Exact copies of the records below are needed, free of pictures.

Provided records START

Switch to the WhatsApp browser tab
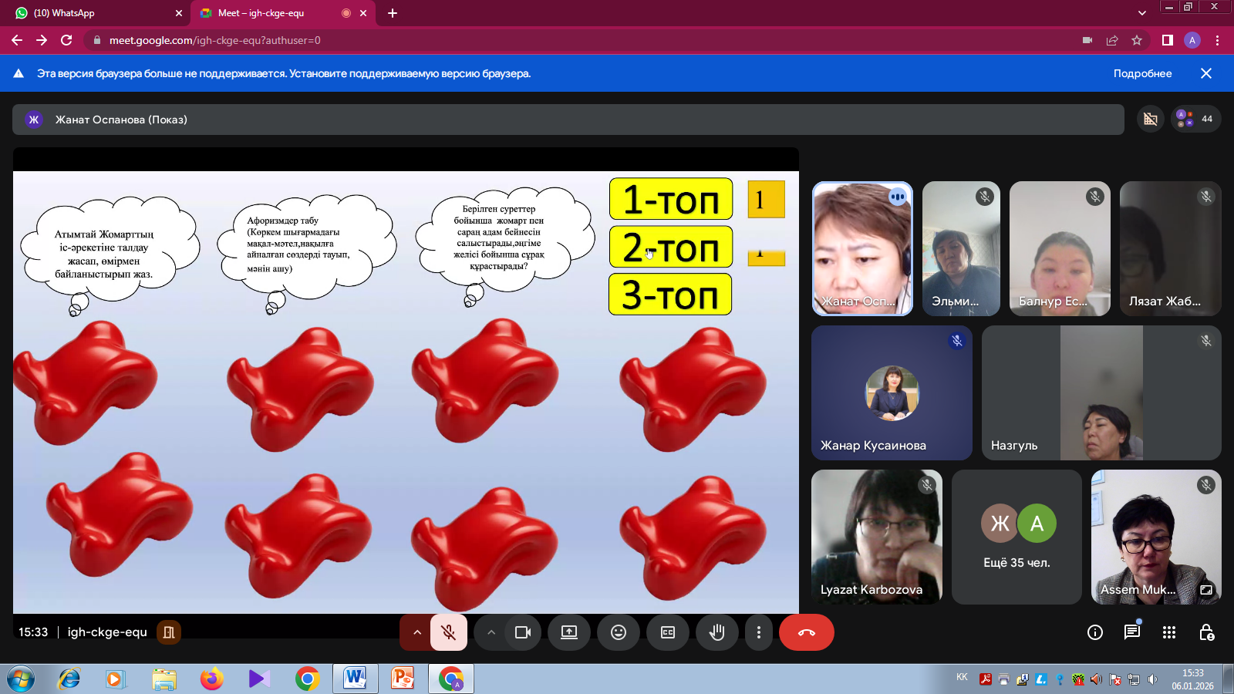 coord(93,13)
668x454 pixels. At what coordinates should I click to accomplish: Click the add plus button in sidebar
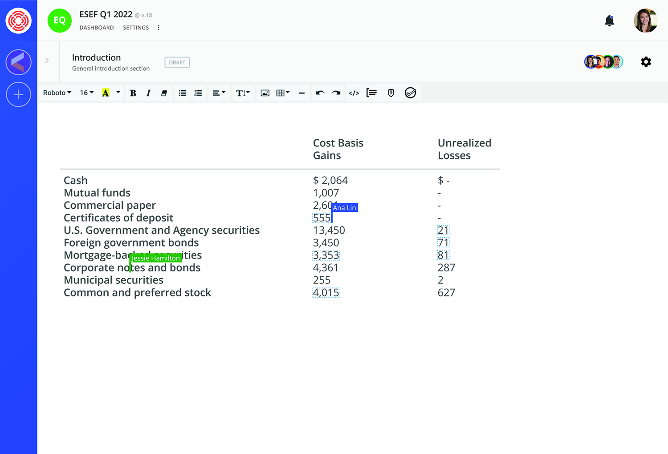[18, 94]
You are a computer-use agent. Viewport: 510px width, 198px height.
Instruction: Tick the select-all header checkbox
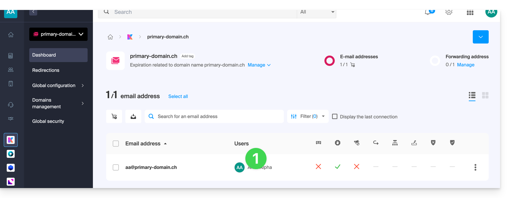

Provided records END

Answer to this problem:
Switch to the WhatsApp browser tab
 coord(93,13)
668x454 pixels. At what coordinates should I click to accomplish: Click the add plus button in sidebar
[18, 94]
You are a computer-use agent. Viewport: 510px width, 198px height.
Instruction: Tick the select-all header checkbox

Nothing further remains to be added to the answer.